This is a must for spec'ing out blocks. You need a set of micrometers that can measure the crank/rod/and cylinder bore surfaces. Mine are really old but have been taken car off and still work well. I have been building motors for 10 years and this is one thing I have only needed to buy once.



In the top of this picture you see plasti gauges (I will talk more about these later) then under that is my ACL race bearings in standard bearing tolerance. Under that is new rings from Subaru for my STI pistons.



2 more must haves are assembly lube and Fugibond (or three bond equivalent) ***8230; You don't need Redline Assembly lube but I'm a baller like that.



Now, give yourself some space to start playing with the crank. You are going to need enough room for the crank and rods and bearings and working space. As always keep everything as clean as possible.



In this picture you can see me checking spec on the rod bearing surface of the crank. Spec is 2.0466-2.0472" The way I like to check is by putting the gauge at minimum and making sure I can't get it to slide by the surface and the check the maximum to make sure it clears. Then check that the surface is not warped or out of round by first looking for low spots in the center or outer edges of the surface. Then make sure to check several points all around the surface to make sure it doesn't differ or pass the limits.



Next check the main journals the same way. Spec should be 2.3619-2.3625" ***8230;Making sure again that everything is round and in spec everywhere. Both of these specs are for a standard bearing. If you have had your crank ground I can give you the increased specs if you PM me.

Data on locating words and elements:
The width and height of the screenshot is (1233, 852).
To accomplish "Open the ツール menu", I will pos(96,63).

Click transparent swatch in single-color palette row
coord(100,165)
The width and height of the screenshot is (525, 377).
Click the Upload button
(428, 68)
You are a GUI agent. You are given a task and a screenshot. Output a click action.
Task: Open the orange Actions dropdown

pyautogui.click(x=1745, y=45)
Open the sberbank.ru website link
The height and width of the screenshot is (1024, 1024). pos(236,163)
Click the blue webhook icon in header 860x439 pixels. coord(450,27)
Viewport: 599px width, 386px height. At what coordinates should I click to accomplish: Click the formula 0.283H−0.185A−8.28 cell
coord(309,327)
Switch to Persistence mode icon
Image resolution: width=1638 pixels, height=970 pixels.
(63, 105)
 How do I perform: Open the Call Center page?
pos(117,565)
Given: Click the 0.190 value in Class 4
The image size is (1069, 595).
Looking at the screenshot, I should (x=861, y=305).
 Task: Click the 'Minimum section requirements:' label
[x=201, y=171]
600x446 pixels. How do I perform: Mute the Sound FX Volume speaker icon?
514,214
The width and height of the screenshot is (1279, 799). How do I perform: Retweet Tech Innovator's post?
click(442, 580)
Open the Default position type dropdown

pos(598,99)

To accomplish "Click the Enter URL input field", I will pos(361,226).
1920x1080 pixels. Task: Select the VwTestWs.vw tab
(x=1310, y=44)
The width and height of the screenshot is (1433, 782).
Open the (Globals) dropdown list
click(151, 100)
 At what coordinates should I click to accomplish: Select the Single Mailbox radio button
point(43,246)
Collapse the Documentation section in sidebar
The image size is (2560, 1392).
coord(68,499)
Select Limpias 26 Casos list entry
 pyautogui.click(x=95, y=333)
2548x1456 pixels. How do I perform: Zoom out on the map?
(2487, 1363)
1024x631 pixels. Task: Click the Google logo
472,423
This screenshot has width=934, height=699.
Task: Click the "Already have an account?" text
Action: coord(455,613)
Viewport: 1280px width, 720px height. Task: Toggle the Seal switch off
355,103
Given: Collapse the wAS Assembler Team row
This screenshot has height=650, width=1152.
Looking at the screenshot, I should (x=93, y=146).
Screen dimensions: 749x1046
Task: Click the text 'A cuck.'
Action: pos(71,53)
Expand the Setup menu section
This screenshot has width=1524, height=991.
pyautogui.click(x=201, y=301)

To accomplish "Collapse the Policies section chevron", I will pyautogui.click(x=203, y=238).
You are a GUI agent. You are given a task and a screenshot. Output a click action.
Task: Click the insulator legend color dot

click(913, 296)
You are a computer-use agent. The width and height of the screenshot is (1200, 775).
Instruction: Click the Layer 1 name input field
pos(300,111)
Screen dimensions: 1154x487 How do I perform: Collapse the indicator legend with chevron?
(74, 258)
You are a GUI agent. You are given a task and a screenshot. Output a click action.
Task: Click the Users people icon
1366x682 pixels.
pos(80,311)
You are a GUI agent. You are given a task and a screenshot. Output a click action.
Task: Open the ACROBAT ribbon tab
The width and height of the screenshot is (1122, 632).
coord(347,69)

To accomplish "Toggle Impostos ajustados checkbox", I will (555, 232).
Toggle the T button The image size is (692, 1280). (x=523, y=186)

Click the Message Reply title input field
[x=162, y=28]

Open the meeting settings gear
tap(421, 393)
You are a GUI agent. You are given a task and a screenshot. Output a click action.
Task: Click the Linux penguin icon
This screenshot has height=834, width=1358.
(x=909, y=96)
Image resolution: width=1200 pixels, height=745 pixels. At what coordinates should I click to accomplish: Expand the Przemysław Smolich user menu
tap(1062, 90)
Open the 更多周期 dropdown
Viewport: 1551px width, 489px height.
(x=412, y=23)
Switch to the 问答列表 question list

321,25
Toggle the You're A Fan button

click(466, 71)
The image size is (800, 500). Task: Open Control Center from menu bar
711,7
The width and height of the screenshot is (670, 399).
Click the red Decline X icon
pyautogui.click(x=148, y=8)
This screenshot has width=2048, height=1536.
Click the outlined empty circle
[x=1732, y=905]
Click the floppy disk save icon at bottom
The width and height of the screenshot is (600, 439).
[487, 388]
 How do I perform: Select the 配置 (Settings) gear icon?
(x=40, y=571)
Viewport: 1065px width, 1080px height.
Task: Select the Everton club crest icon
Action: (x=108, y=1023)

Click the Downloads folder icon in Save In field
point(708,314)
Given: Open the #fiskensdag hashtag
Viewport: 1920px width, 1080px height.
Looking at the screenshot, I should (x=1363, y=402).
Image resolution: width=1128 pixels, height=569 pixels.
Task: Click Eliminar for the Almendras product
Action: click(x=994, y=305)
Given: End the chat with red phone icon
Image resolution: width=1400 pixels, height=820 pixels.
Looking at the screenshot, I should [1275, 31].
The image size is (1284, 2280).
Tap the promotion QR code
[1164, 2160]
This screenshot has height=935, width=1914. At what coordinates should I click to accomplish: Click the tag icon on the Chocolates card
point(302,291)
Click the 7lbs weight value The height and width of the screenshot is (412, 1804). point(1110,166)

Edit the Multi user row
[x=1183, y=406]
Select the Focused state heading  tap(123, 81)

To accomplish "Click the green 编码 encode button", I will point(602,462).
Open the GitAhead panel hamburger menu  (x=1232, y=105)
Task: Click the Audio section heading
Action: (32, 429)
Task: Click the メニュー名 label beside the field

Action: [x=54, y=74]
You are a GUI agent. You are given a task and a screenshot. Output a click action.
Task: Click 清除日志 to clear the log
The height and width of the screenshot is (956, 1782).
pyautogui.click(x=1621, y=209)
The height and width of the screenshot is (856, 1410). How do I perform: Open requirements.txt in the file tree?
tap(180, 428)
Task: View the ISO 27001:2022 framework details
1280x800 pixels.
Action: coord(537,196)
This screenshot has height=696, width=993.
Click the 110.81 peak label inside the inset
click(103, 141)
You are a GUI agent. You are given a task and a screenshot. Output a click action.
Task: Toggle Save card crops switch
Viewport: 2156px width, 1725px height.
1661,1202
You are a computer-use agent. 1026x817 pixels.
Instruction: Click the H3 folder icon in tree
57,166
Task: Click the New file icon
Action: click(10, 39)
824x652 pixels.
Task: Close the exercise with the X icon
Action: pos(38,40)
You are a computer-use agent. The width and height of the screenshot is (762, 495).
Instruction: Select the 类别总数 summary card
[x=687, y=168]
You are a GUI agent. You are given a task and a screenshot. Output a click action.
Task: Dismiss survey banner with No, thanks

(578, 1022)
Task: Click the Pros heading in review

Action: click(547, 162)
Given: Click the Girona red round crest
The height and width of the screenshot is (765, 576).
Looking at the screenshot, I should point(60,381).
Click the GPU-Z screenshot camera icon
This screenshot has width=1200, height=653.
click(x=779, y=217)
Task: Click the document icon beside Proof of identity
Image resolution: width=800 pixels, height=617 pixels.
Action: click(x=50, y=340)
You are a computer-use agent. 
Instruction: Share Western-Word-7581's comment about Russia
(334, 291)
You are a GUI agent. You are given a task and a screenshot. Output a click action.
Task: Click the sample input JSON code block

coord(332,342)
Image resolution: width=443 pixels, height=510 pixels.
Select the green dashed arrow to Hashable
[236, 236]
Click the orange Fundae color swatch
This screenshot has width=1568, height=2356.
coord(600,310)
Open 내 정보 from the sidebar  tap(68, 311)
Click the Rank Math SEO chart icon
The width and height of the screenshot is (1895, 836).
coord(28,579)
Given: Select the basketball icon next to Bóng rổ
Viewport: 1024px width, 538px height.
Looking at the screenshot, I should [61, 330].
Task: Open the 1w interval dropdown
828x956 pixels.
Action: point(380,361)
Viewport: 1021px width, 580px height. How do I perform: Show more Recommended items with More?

Requirement 1: Restate the engine-building guide from "This is a must" to "baller like that.", renaming "micrometers" as "mics".
Requirement 2: According to the engine-building guide, what is the spec for the main journals with a standard bearing?
Requirement 3: Carry on the engine-building guide after its last sentence.

Reply 1:
This is a must for spec'ing out blocks. You need a set of mics that can measure the crank/rod/and cylinder bore surfaces. Mine are really old but have been taken car off and still work well. I have been building motors for 10 years and this is one thing I have only needed to buy once.



In the top of this picture you see plasti gauges (I will talk more about these later) then under that is my ACL race bearings in standard bearing tolerance. Under that is new rings from Subaru for my STI pistons.



2 more must haves are assembly lube and Fugibond (or three bond equivalent) ***8230; You don't need Redline Assembly lube but I'm a baller like that.

Reply 2: 2.3619-2.3625"

Reply 3:
Since most of you will be like me and using used parts make sure that you didn't get screwed. This is a picture of a STI connecting rod. Two things to notice are that the end of the rod is tapered. If it is not tapered it will not fit STI pistons. And of course you got hosed because you just bought some other rod. Number two is the lettering on the pistons. Since they can get mixed up when they were deinstalled or during shipping or even by you. There are two letters on ether side of the rod and cap that will match. In this case it is the KF! If they don't match then you need to find that cap. If you didn't get it then you will have to throw the rod away. These are line board bolted together so each cap is made for specific rods.



This is a picture of the rod apart and an assortment of rod bearings. They are all the same but inspect them for scratches or imperfections. And keep everything clean! Yes I will say this probably 10 more time.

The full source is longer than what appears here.